How Cultural Capital Works: Prizewinning Novels, Bestsellers, and the Time of Reading

Screen Shot 2016-05-11 at 2.40.17 PM

This new essay published in Post45 is about the relationship between prizewinning novels and their economic counterparts, bestsellers. It is about the ways in which social distinction is symbolically manifested within the contemporary novel and how we read social difference through language. Not only can we observe very strong stylistic differences between bestselling and prizewinning writing, but this process of cultural distinction appears to revolve most strongly around the question of time. The high cultural work of prizewinning novels appears most strongly defined by an attention to childhood, nature, and retrospection, while the economic work of bestsellers is defined by a diligent attention to the moment. As the forthcoming work of James English has shown, it is these temporal frameworks, or what Bakhtin might have called “chronotopes,” that emerge as some of the more meaningful ways to distinguish the work of cultural capital from that of economic capital.

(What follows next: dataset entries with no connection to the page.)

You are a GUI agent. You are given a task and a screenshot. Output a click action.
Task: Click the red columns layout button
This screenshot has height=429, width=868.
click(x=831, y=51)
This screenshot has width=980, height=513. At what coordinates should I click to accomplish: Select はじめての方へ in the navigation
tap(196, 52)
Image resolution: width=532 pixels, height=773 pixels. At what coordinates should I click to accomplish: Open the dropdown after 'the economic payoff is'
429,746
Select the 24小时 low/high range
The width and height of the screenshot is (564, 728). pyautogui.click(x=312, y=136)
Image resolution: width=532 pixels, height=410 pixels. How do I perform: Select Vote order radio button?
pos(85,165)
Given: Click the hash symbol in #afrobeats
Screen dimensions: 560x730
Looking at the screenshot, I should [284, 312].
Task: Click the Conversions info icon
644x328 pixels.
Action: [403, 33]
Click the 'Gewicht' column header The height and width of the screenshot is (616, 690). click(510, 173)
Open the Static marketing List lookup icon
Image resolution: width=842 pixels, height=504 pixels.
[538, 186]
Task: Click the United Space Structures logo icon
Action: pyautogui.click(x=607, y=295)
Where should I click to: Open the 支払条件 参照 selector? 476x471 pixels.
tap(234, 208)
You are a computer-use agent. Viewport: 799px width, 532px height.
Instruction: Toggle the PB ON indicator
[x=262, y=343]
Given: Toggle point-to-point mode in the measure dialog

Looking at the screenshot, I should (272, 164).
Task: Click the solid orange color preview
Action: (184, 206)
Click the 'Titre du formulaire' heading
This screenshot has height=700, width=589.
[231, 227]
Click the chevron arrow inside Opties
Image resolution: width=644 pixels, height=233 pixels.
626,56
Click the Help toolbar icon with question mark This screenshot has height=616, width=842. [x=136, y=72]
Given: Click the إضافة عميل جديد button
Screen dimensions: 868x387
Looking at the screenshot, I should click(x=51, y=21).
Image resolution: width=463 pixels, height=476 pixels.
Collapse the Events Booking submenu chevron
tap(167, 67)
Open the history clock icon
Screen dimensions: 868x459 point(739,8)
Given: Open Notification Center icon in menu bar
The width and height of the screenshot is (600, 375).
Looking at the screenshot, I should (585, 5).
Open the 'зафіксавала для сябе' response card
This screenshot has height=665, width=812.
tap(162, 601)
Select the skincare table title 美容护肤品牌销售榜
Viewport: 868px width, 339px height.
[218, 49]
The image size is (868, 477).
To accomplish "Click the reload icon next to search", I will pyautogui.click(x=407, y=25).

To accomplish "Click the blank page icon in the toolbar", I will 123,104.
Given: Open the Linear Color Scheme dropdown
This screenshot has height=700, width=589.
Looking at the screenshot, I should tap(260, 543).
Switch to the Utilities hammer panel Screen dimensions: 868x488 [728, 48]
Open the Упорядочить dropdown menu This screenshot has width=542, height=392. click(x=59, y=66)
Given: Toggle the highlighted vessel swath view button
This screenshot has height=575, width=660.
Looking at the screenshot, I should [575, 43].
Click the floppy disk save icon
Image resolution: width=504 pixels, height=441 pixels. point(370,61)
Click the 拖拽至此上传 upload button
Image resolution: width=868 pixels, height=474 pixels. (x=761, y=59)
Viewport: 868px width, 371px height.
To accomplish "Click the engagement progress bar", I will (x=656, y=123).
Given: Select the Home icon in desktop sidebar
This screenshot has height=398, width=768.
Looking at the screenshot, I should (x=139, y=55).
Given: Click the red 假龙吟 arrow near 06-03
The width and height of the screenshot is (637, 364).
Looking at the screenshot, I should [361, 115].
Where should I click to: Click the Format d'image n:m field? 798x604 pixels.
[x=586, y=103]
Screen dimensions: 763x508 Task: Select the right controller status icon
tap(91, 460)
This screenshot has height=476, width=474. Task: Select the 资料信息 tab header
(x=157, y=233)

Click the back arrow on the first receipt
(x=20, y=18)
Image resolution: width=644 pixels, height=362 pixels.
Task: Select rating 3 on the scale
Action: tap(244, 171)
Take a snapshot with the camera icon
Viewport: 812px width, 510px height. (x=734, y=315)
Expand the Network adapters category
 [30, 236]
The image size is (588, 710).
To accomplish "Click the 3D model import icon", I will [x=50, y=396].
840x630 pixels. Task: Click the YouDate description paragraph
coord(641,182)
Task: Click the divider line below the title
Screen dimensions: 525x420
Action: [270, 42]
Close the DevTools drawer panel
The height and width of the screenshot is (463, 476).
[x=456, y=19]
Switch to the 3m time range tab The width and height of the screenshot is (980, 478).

The approach we use draws on the emerging field of textual analytics within the framework of Bourdieu’s theory of the literary field. Our interest lies in exploring a larger population of works, but also the ways in which groups of works help to mutually define one another through their differences. As Bourdieu writes, “Only at the level of the field of positions is it possible to grasp both the generic interests associated with the fact of taking part in the game and the specific interests attached to different positions.” We wanted to test the extent to which “bestsellers” and “prizewinners” cohere as categories and how this coherence may be based on meaningful, and meaningfully distinguishing, textual features.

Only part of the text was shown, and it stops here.